↓
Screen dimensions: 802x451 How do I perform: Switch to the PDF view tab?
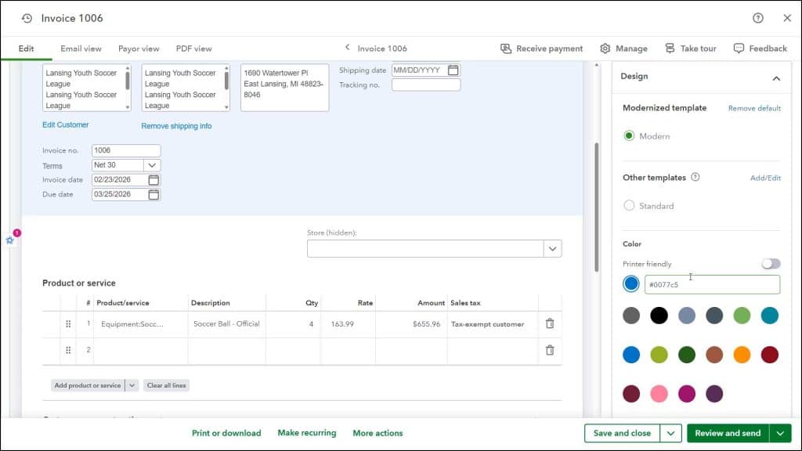pos(193,48)
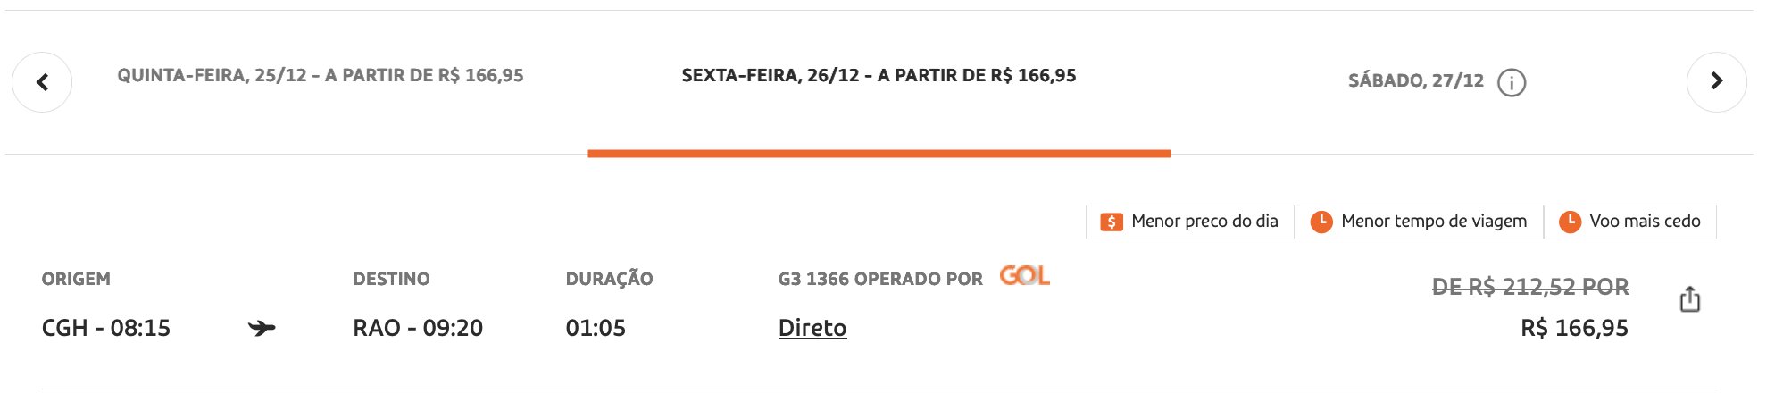Image resolution: width=1775 pixels, height=402 pixels.
Task: Share the G3 1366 flight
Action: tap(1689, 299)
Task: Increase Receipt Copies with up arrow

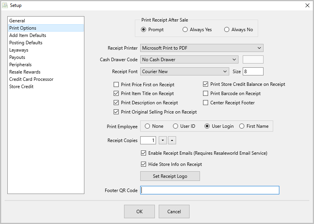Action: (x=172, y=140)
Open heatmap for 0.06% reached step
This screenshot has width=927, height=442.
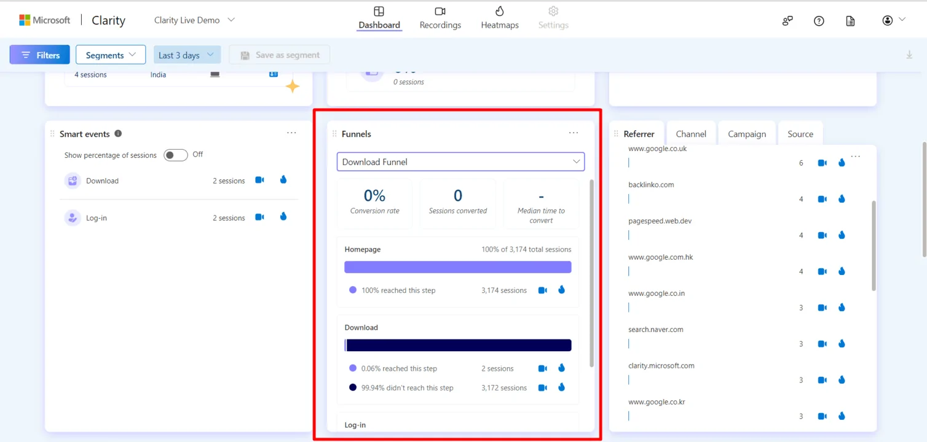point(561,368)
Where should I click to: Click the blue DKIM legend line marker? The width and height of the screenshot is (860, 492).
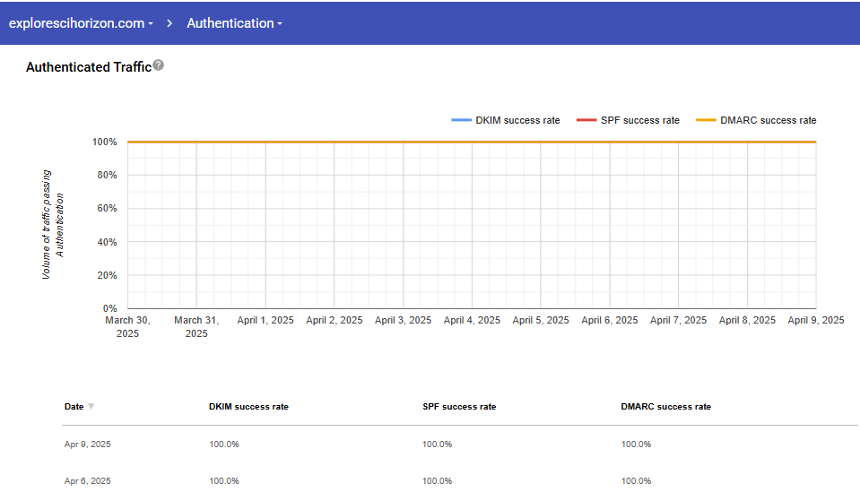[x=461, y=120]

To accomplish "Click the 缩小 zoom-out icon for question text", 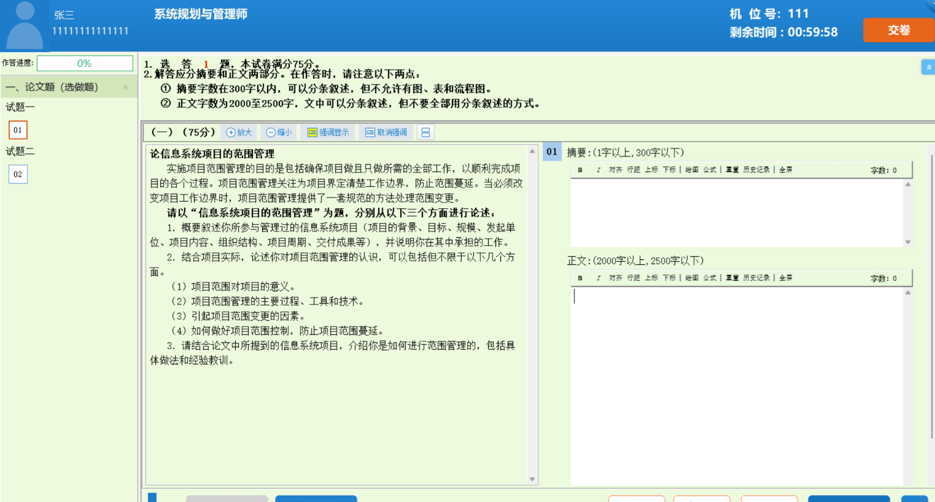I will [279, 132].
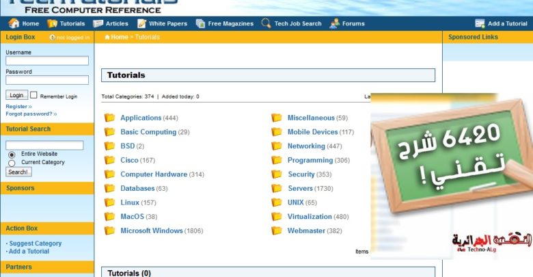This screenshot has height=277, width=533.
Task: Click the Tutorial Search text field
Action: point(44,145)
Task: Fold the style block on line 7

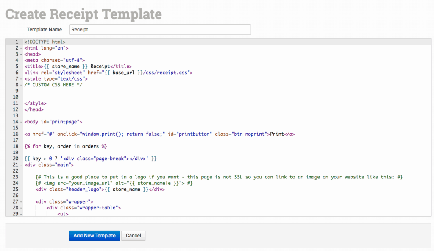Action: [x=21, y=79]
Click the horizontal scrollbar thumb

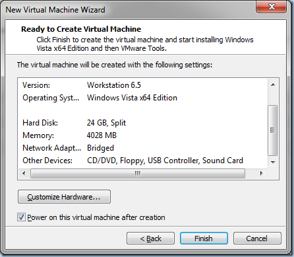[138, 174]
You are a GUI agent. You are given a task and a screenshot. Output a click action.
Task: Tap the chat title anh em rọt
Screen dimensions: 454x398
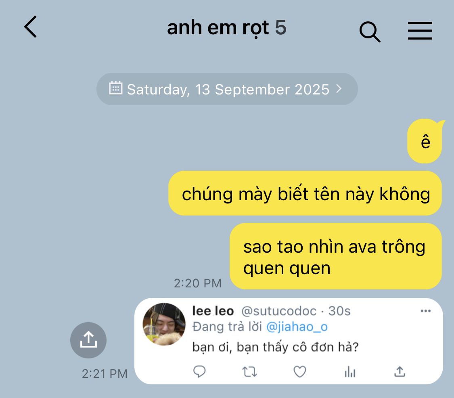pos(218,28)
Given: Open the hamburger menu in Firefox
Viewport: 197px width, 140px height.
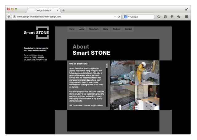Looking at the screenshot, I should click(187, 17).
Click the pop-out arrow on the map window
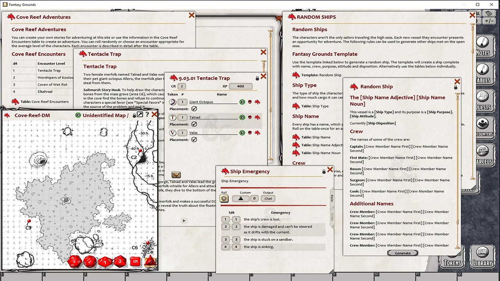 [139, 114]
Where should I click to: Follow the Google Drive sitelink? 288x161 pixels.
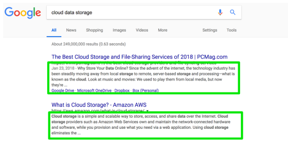(63, 90)
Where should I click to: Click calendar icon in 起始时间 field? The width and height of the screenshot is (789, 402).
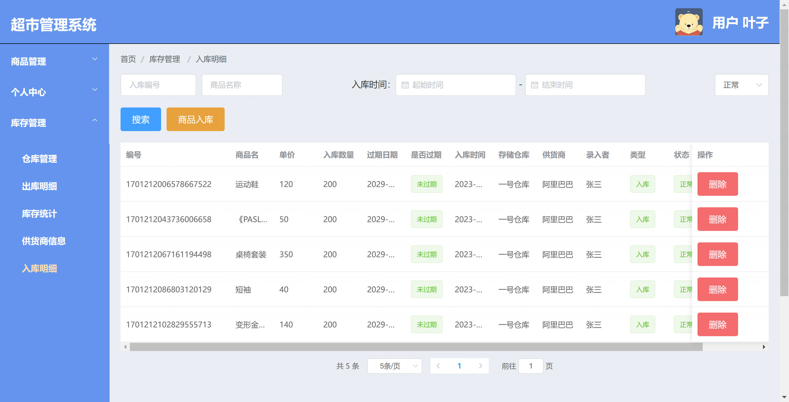[405, 85]
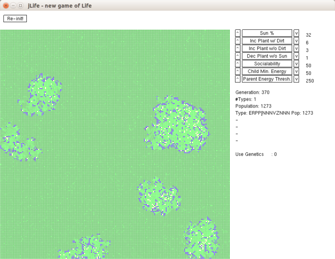Decrease the Child Min. Energy setting
The width and height of the screenshot is (335, 259).
(296, 71)
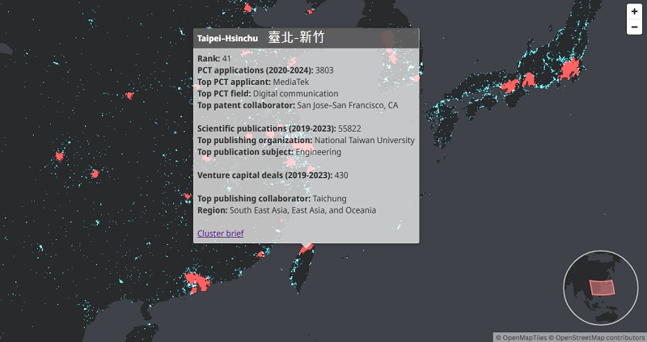Click the red viewport rectangle on the globe

pyautogui.click(x=601, y=286)
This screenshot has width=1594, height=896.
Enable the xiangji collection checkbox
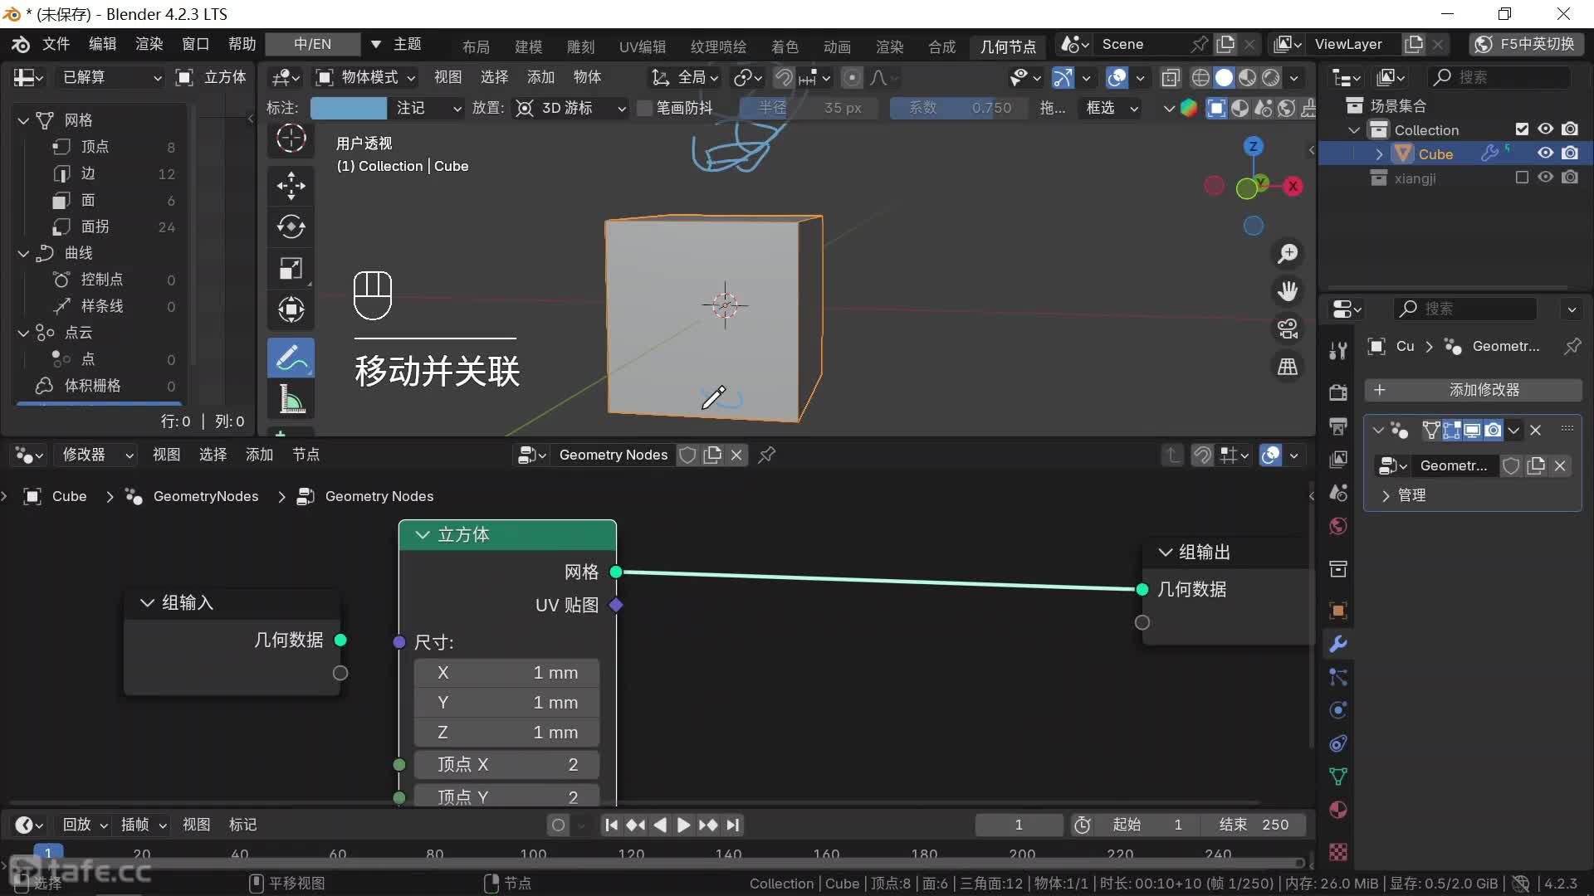click(x=1522, y=178)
↑
Exercise details => Quote the records from the first line through the line containing "Action: (x=172, y=140)", leaving out the pictures.

Response for this exercise =>
Screen dimensions: 802x451 How do I perform: Switch to the PDF view tab?
pos(193,48)
Image resolution: width=1775 pixels, height=402 pixels.
Task: Share the G3 1366 flight
Action: tap(1689, 299)
Task: Increase Receipt Copies with up arrow

Action: (x=172, y=140)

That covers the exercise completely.